Krystyna Niecko
Nowicjusz
- Dołączył
- 6 Październik 2016
- Posty
- 16
- Punkty reakcji
- 0
Zwracam się do wszystkich osób, które kiedyś ktoś w związku skrzywdził i chciałyby zaangażować się w pomoc żebym mogła stawić czoło mężczyźnie, który skrzywdził mnie. Byliśmy małżeństwem zaledwie trzy lata, ale byliśmy w związku ze sobą od dziesięciu. Mamy pięcioletnią córeczkę. Męża tak pochłonęła kariera zawodowa, że zaczął o nas zapominac.

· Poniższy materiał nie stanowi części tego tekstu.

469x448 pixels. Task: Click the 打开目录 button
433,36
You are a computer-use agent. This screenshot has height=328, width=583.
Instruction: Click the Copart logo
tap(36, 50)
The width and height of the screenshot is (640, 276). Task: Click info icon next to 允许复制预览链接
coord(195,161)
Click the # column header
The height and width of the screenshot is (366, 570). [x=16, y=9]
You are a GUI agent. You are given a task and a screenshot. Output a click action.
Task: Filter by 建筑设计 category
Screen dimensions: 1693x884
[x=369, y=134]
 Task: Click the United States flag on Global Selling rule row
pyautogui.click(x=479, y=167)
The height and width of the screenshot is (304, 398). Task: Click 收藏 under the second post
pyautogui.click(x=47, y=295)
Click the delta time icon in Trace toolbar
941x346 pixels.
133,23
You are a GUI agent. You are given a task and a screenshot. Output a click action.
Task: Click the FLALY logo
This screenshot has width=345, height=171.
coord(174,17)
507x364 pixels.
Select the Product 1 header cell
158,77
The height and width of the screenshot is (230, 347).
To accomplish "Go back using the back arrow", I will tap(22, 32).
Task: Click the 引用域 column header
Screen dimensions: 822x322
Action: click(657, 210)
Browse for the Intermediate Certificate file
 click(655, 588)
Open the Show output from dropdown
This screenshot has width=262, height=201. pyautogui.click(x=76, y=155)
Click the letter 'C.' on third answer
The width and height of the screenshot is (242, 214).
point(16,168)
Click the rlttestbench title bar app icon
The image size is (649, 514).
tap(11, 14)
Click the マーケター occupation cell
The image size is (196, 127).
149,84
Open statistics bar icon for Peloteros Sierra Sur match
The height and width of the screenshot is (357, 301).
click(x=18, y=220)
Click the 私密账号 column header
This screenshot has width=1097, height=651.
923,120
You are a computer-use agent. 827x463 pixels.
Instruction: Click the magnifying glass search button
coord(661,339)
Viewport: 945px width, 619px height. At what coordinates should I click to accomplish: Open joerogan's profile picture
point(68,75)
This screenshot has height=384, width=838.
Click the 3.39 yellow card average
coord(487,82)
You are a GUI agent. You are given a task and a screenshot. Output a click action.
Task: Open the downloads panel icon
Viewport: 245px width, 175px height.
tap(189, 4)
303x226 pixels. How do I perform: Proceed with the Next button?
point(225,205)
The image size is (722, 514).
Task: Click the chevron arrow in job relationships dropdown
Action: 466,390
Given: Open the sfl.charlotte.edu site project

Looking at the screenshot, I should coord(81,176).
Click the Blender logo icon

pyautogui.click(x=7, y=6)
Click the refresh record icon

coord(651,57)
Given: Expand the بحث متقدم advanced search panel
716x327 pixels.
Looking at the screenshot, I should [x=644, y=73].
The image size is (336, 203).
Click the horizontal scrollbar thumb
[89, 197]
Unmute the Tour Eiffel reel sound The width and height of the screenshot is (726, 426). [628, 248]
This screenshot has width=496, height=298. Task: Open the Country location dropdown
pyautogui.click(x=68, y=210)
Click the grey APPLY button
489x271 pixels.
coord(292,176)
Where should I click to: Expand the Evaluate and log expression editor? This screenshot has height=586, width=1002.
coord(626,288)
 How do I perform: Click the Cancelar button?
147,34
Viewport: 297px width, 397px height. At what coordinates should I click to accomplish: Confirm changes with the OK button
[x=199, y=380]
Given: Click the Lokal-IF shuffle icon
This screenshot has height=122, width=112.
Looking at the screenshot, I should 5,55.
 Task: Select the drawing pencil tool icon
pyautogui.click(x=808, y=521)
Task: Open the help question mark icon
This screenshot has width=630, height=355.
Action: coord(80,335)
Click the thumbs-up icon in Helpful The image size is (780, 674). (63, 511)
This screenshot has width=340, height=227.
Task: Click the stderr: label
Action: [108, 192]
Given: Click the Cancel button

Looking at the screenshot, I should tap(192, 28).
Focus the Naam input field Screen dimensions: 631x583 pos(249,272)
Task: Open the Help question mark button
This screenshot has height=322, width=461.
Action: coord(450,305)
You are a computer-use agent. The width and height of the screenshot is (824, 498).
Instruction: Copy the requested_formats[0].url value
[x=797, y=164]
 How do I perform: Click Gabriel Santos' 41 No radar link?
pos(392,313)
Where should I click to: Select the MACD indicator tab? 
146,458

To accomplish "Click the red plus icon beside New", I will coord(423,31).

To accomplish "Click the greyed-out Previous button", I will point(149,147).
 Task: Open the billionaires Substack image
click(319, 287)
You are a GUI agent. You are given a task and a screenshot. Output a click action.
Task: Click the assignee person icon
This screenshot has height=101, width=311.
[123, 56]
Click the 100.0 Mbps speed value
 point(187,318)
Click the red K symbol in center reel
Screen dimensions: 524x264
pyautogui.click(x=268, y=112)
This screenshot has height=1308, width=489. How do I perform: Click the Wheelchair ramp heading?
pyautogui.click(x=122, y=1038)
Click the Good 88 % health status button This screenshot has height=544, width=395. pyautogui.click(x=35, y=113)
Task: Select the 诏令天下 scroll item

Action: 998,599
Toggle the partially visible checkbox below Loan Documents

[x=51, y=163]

Co więcej, bez zażenowania opowiadał o ładnych koleżankach z pracy, nie kompetentnych, nie fajnych, ŁADNYCH. Zaczął coś przebąkiwać, że mu nie odpowiadam, że się nie dobraliśmy. Jeszcze nie postanowił odejść ale widzę co wisi w powietrzu. Nie odejdę sama przez wzgląd na dziecko ale też nie zamierzam go zatrzymywać. Co więcej, nie będę siedzieć z założonymi rękami jak trusia. Niestety ma szerokie znajomości w kręgach prawniczych i obawiam się, że może się ze wszystkiego co robił wykręcić, zabrać mi dziecko i do tego jeszcze pewnie w tym naszym zwariowanym kraju zmusić mnie do płacenia alimentów. Co ja mam zrobić??